With the arrival of Dual Pixel CMOS AF, a built-in EVF and touchscreen interface, the EOS M5 looks like Canon might have finally come good with a mirrorless camera.

For

  • Dual Pixel CMOS AF
  • Built-in viewfinder
  • Touchscreen interface

Against

  • No 4k video
  • Limited EF-M lens choice

Despite their huge dominance in the DSLR market alongside Nikon, Canon has struggled to do the same with mirrorless cameras. The EOS M was underwhelming to say the least, with poor AF, while the EOS M3 and M10 haven't really progressed the range that much.

The arrival of the M5 could shake things up a bit though.

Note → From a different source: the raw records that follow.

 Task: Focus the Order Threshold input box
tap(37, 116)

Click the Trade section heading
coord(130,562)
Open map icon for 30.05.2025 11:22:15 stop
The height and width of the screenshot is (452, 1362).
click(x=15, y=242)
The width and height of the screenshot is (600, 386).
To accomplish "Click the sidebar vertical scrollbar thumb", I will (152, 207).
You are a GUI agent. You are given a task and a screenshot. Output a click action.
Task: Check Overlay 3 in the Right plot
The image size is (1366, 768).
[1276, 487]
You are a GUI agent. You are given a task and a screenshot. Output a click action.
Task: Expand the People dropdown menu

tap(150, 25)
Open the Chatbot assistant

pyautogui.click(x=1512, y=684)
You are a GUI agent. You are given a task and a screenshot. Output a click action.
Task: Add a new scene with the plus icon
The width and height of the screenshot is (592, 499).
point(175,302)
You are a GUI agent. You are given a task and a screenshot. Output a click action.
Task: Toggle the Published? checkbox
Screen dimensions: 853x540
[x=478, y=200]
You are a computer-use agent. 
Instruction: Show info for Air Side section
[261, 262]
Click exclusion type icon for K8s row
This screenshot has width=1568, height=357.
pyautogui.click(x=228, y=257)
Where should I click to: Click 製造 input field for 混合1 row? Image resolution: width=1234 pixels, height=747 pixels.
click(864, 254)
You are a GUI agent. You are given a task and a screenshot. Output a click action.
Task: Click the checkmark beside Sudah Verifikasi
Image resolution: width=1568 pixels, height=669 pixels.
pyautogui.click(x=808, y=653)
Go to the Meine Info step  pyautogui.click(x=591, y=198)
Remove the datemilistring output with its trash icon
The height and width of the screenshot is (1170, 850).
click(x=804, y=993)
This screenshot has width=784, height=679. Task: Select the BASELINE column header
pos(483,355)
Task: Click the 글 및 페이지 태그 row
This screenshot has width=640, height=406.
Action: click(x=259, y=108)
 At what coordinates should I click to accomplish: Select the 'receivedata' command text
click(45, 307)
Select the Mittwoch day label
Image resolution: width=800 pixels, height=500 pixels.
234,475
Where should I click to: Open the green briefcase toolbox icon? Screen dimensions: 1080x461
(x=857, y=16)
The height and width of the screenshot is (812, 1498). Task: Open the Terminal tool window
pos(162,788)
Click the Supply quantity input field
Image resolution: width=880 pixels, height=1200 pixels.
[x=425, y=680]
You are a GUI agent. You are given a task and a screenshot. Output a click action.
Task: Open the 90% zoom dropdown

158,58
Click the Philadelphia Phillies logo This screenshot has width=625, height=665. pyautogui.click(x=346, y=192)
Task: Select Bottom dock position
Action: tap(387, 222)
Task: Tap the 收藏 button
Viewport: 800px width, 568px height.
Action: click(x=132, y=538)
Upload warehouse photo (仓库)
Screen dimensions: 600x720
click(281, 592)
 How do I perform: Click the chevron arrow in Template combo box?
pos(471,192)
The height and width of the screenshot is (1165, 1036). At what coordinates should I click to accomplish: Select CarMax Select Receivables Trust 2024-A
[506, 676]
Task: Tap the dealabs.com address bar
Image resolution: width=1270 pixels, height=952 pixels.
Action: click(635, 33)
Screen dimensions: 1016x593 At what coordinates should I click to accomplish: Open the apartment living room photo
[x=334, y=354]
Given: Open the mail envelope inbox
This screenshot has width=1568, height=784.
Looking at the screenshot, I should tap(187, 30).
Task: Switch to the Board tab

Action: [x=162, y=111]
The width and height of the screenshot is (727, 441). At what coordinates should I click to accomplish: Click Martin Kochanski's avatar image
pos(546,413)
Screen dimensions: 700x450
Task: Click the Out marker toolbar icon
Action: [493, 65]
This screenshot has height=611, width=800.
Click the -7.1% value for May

Sitting at the top of their (small) mirrorless range, the M5 is designed to appeal to experienced users, with Canon hoping it will appeal to existing higher-end EOS DSLR users looking for a more portable alternative to their DSLR.

At a glance:

  • APS-C CMOS sensor, 24.2MP
  • ISO100-25,600
  • Dual Pixel CMOS AF
  • 7fps burst shooting
  • 1080p video
  • 3.2-inch touchscreen, 1,620,000 dots
  • £1049 / $979 (body only) - AUS$ price to be confirmed

Features

The EOS M5 sports an all-new 24.2MP APS-C CMOS sensor, and while Canon wouldn't confirm whether it featured the same on-chip digital-to-analogue conversion as we've seen on recent sensors from Canon - both the EOS Mark IV and EOS 80D feature this technology for improved noise control and better dynamic range, Canon did say it uses the same generation of sensor technology, so hopefully this will be the case.

With the latest DIGIC 7 image processor doing all the hard work, the EOS M5 is capable of shooting at a burst rate of 7fps - with full AF functionality and metering, and it can sustain this for up to (approximately) 31 JPEG files, before dropping in speed to 4fps, continuing at this rate until the card is full up. Should you want to shoot faster than this, 9fps is possible, but focusing and metering will be locked once the shutter has been fired.

EOS M5

In a first for Canon's mirrorless range, the EOS M5 incorporates a built-in electronic viewfinder with a 2.36-million dot resolution and fast 120fps refresh rate - in the time we had with the M5, the clarity and brightness appeared to be very good, while it was great to see that Canon has continued with it's implementation of touchscreen technology on the rear display. The large 3.2-inch tilt-angle display (upwards approx 85 degrees, downwards 180 degrees) features the same impressive 1,620,000 dots as we've seen used by both the 5D Mark IV and 1D X Mark II.

EOS M5

The EOS M5 is Canon's most connected camera we've seen, with not only Wi-Fi and NFC, but also the addition of Bluetooth as well. This allows a low power, constant connection to be made between camera and smart device for what promises to be easy transfer of images between the two.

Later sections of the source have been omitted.